Literatur:Im Strom der Zeit

Lesezeit: 1 min

Aus der Ich-Perspektive erzählt der Autor Harry Kämmerer in seinem neuen Roman "Drachenfliegen". (Foto: Christian Martin Weiss)

Harry Kämmerer beschreibt in "Drachenfliegen" 50 Jahre Leben

Von Antje Weber

München - Der Bunkerberg in Regensburg - dort konnte man in den Siebzigerjahren noch eine wilde Kindheit verleben. Der Berg bestand aus den Überresten einer Flugzeugfabrik aus dem Zweiten Weltkrieg. "Mit verkeilten Betonplatten, aus denen rostige Stahlstangen wie Knochen herausragen, mit Kratern von Granateinschlägen, zugewuchert von dichtem Buschwerk", schreibt Harry Kämmerer in seinem neuen Roman. "Mit einen Wäldchen, in dem wir mit Dachdeckerhämmern und Klappspaten kleine Bäume fällen, Äste und Büsche kappen." Denn Hans und sein Freund Elmar stromern dort durch die Gegend, immer im Clinch mit anderen Jungs.
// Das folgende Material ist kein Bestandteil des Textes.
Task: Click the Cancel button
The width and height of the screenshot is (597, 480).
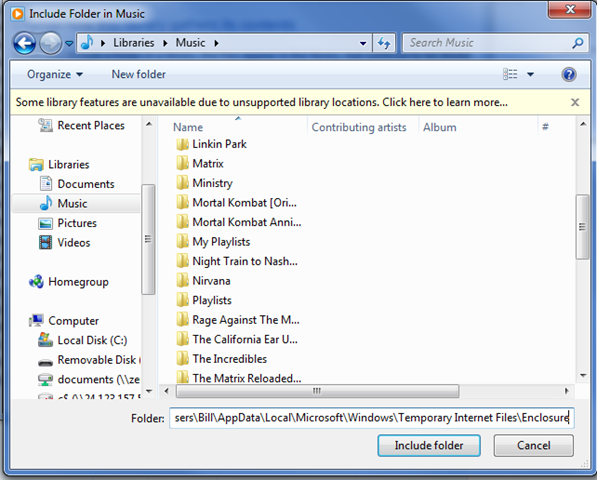Action: 533,445
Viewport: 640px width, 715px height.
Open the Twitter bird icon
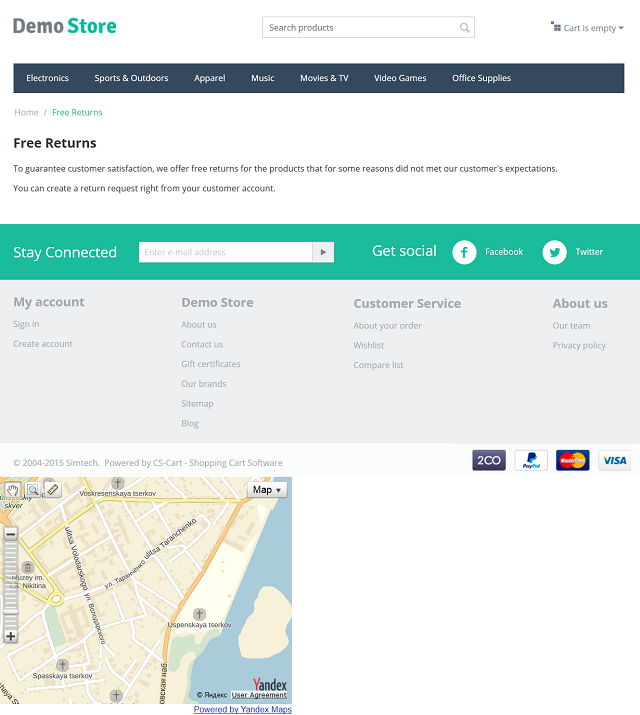pos(554,252)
Und immer bemüht, den lästigen Maxi abzuwimmeln.

Der in München lebende Autor Harry Kämmerer, durch etliche Kriminalromane um die Kommissare Mader und Hummel bekannt, schlägt in seinem neuen Roman "Drachenfliegen" (Nagel & Kimche) einmal einen anderen Ton an. Mit viel Liebe zum Detail erzählt er von einer Kindheit in Regensburg und später Passau - und damit, so darf man vermuten, in vielerlei Hinsicht aus dem eigenen Leben. Wie sonst könnte er sich so genau an die Comichefte erinnern, von "Silberpfeil" bis "Lasso", die der Vater sonntags am Bahnhofskiosk springen ließ? Vom unvermeidlichen Cornetto-Eis und gruseligen "Aktenzeichen XY ungelöst"-Sendungen im Fernsehen? Kämmerer erzählt das unaufgeregt und unprätentiös aus zunächst kindlicher Ich-Perspektive. Und damit alles nicht zu freundlich und harmlos wirkt, legt er in dieser Kindheit eine dunkle Fährte aus: Sind die Freunde womöglich schuld am Verschwinden des ungeliebten Kumpels Maxi?
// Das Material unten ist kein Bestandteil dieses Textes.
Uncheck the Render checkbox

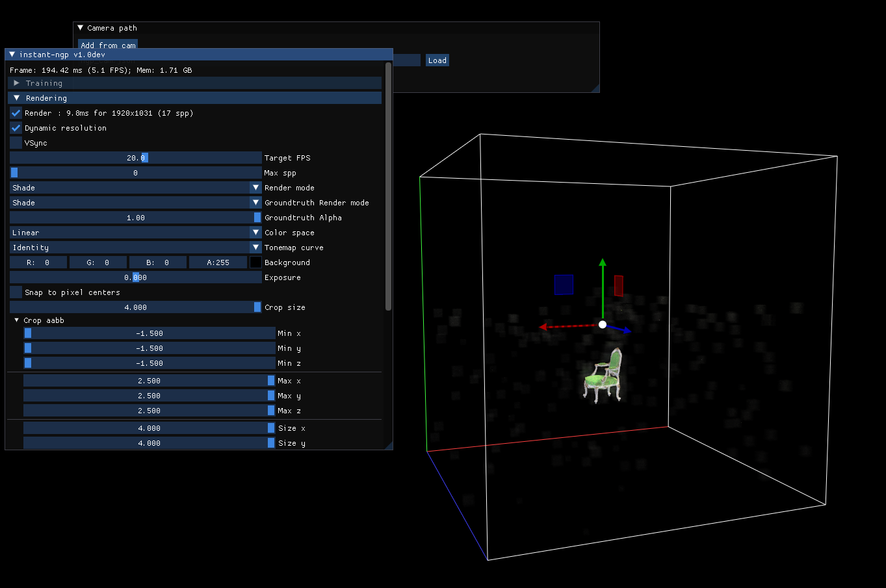(15, 112)
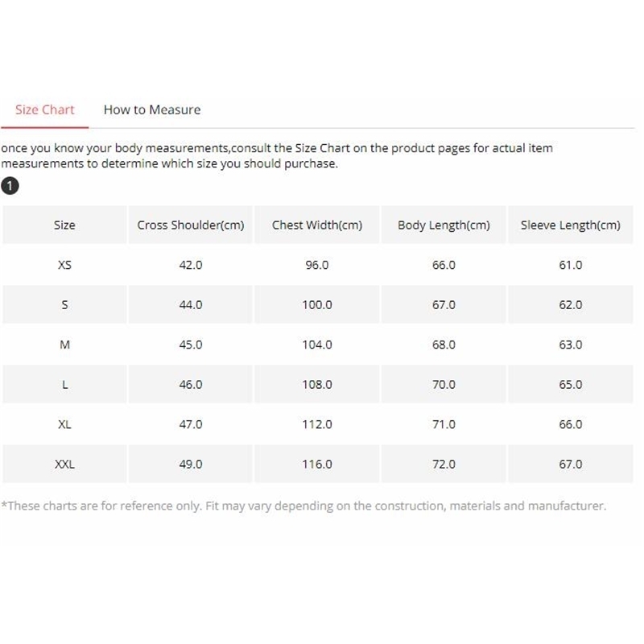Choose the M size row label
644x644 pixels.
[64, 345]
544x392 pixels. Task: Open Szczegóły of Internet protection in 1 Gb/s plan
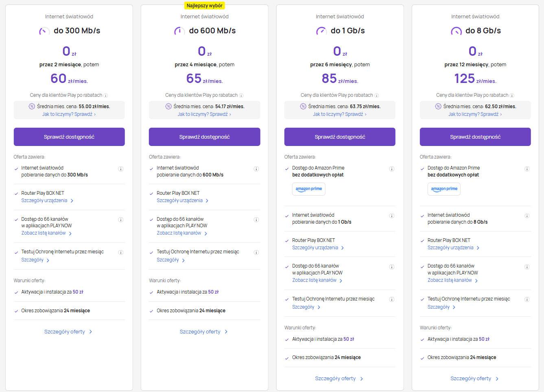click(x=306, y=307)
Bis Harry Kämmerer die Frage beantwortet, erfahren die Leser, wie es im Leben des Hans weitergeht, der von Regensburg nach Passau zieht, sich beim Frankreich-Austausch unsterblich verknallt, später in München studiert und arbeitet und eine Familie gründet. Und der schließlich - wie auch sein Autor - 50 Jahre alt wird und schon ein bisschen damit hadert, dass die Zeit so schnell vergeht: "Trotz aller Lebenslust macht sich immer mehr Angst in mir breit, dass mir die Zeit durch die Finger rinnt", schreibt Kämmerer in "Drachenfliegen". "In meinem Kopf rauschten die großen und kleinen Geschichten im Strom der Zeit vorbei. Fünfzig Jahre sind verdammt lange und doch verdammt schnell vorbei, dachte ich." Dieses Buch ist ein Versuch, sich dem reißenden Zeitstrom entgegenzustemmen.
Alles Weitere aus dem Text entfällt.